3 Mar 2014

Life thriving deep down in Pacific

9:30 pm on 3 March 2014

Scientists from New Zealand and Scotland have had their first glimpse of life in one of the deepest parts of the ocean.

Remote cameras were sent to the bottom of the New Hebrides Trench, south of Vanuatu, in the Pacific Ocean where there is no light and temperatures are freezing.

Footage recorded 7200 metres beneath the waves shows that life thrives. Giant grey cusk eels slink through the water, mingling with large, bright red prawns scrabbling around on the sandy sea bed.

It is the first time that this underwater canyon lying 1500km north of New Zealand has been explored, the BBC reports.

Alan Jameson from Aberdeen University in Scotland says the diversity of life differs from other ocean trenches - suggesting that each underwater canyon has its own ecology.

"We've been targeting specific trenches based on their location and based on their environmental setting.

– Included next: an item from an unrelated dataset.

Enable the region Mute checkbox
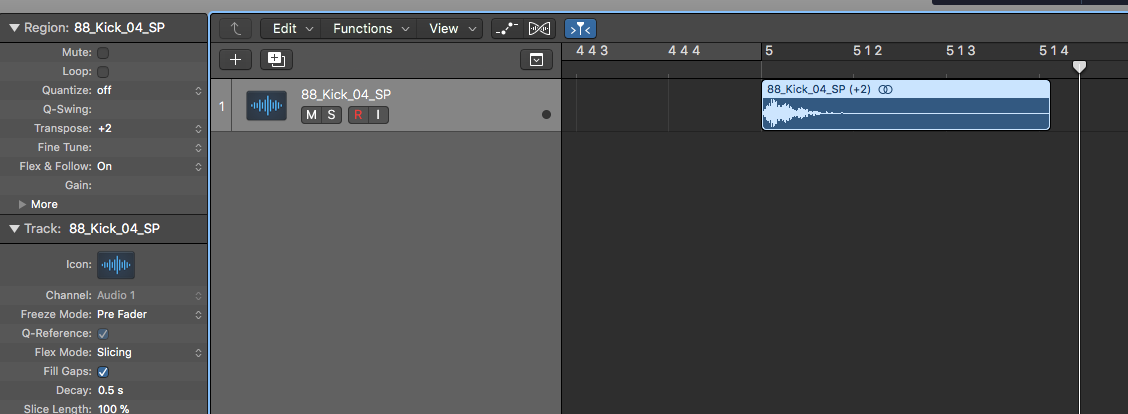 (x=103, y=52)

This is the eleventh trip that we've done and we're starting to really hone in on what it is that's driving these differences."

There are more than 30 deep-sea trenches around the world, and most of these narrow fissures in the seafloor lie in the Pacific Ocean.

Aberdeen University collaborated with New Zealand's National Institute of Water and Atmospheric Research in the exploration.